Can you please respond back with which fields you would typically want by default? The list of available fields are:
GeoIP2 Enterprise Database: "city.name", "continent.name", "country.isoCode", "country.name", "location.latitude", "location.longitude", "location.timeZone", "mostSpecificSubdivision.isoCode", "mostSpecificSubdivision.name", "traits.anonymous", "traits.anonymousVpn", "traits.autonomousSystemNumber", "traits.autonomousSystemOrganization", "traits.hostingProvider", "traits.network", "traits.publicProxy", "traits.residentialProxy", "traits.torExitNode", "city.confidence", "city.geoNameId", "city.names", "continent.code", "continent.geoNameId", "continent.names", "country.confidence", "country.geoNameId", "country.inEuropeanUnion", "country.names", "leastSpecificSubdivision.confidence", "leastSpecificSubdivision.geoNameId", "leastSpecificSubdivision.isoCode", "leastSpecificSubdivision.name", "leastSpecificSubdivision.names", "location.accuracyRadius", "location.averageIncome", "location.metroCode", "location.populationDensity", "maxMind", "mostSpecificSubdivision.confidence", "mostSpecificSubdivision.geoNameId", "mostSpecificSubdivision.names", "postal.code", "postal.confidence", "registeredCountry.confidence", "registeredCountry.geoNameId", "registeredCountry.inEuropeanUnion", "registeredCountry.isoCode", "registeredCountry.name", "registeredCountry.names", "representedCountry.confidence", "representedCountry.geoNameId", "representedCountry.inEuropeanUnion", "representedCountry.isoCode", "representedCountry.name", "representedCountry.names", "representedCountry.type", "subdivisions.confidence", "subdivisions.geoNameId", "subdivisions.isoCode", "subdivisions.name", "subdivisions.names", "traits.anonymousProxy", "traits.anycast", "traits.connectionType", "traits.domain", "traits.ipAddress", "traits.isp", "traits.legitimateProxy", "traits.mobileCountryCode", "traits.mobileNetworkCode", "traits.organization", "traits.satelliteProvider", "traits.staticIpScore", "traits.userCount", "traits.userType"
cc @joegallo
The GeoIP processor support database_file for an alternative database from maxmind.

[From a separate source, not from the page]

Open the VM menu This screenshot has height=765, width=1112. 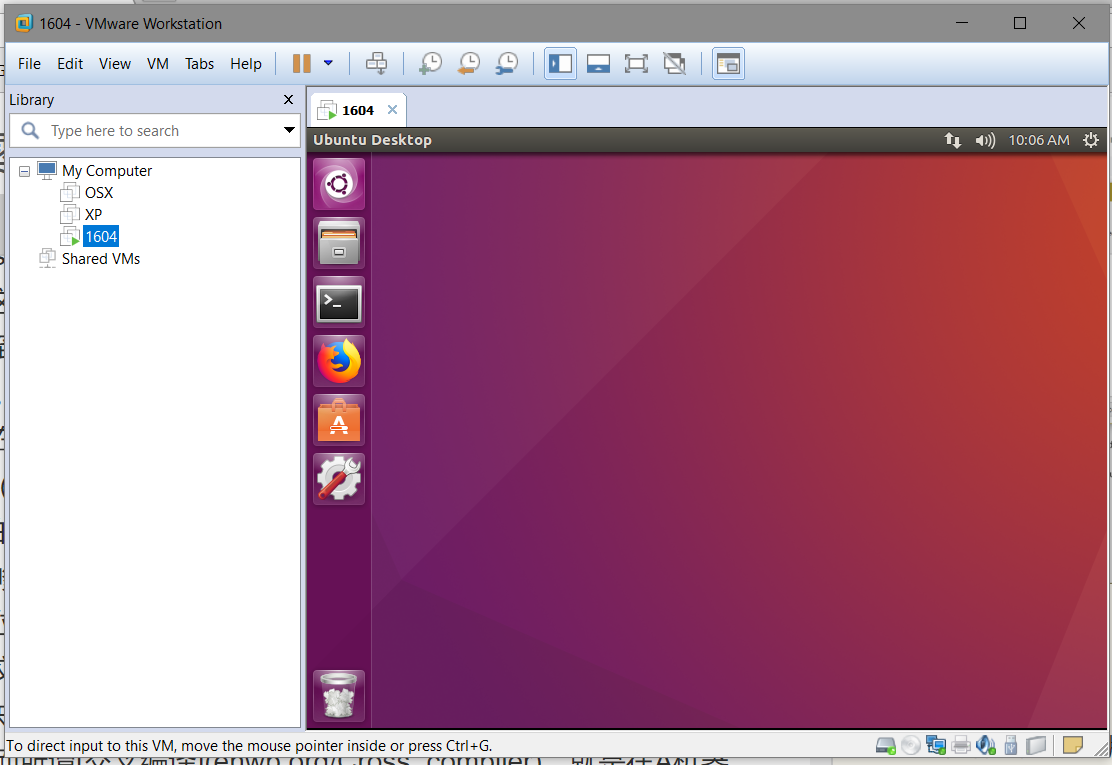click(x=157, y=64)
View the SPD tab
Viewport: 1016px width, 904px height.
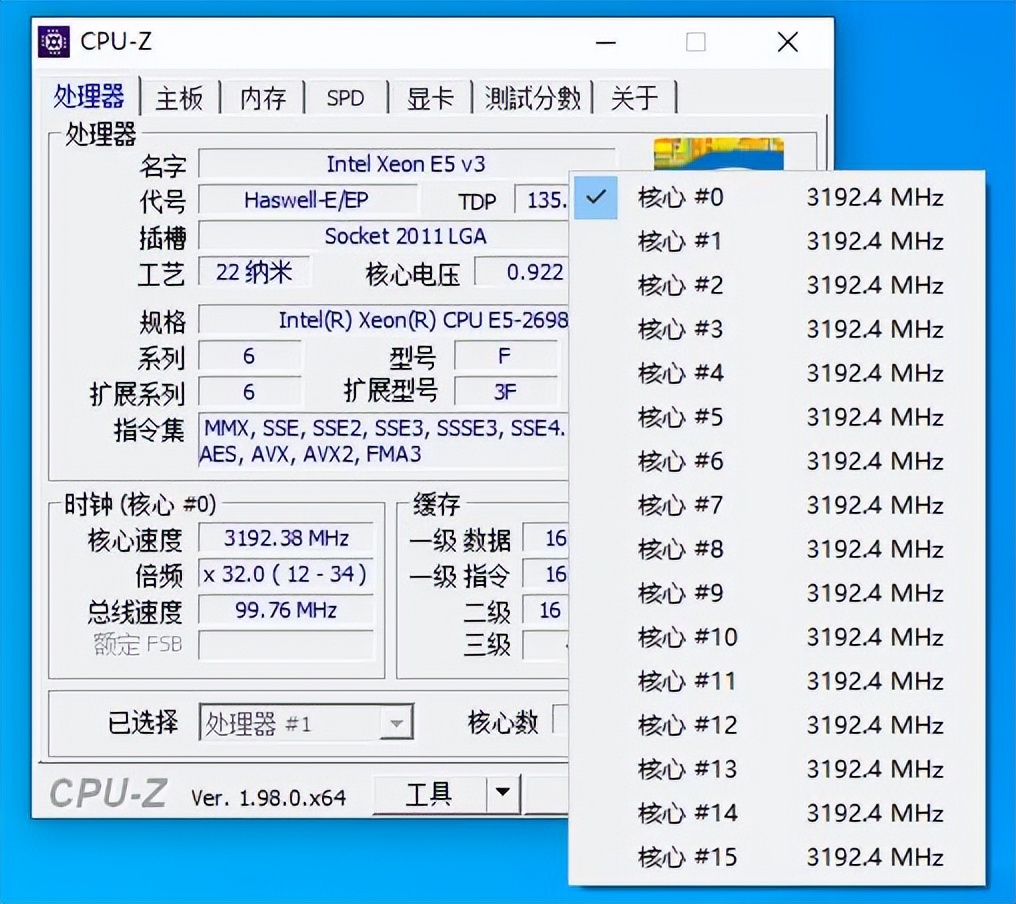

It would be nice to be able to use the ISP database from https://www.maxmind.com/en/geoip2-isp-database.
I prepared a bundle per https://www.elastic.co/guide/en/cloud/current/ec-custom-bundles.html#ec-prepare-custom-bundles. Used a sample from https://github.com/maxmind/MaxMind-DB/blob/main/test-data/GeoIP2-ISP-Test.mmdb. JSON representation of the file for reference is at https://github.com/maxmind/MaxMind-DB/blob/main/source-data/GeoIP2-ISP-Test.json
When I tried to use this database_file the error was:
The section of code that shows this limitation is here: https://github.com/elastic/elasticsearch/blob/425ed4cbc1f3f2bd2ca82091bc357f263687b149/modules/ingest-geoip/src/main/java/org/elasticsearch/ingest/geoip/GeoIpProcessor.java
I hope it is as easy as implementing
retrieveISPGeoData
and then whitelisting the ISP database filename.Thanks!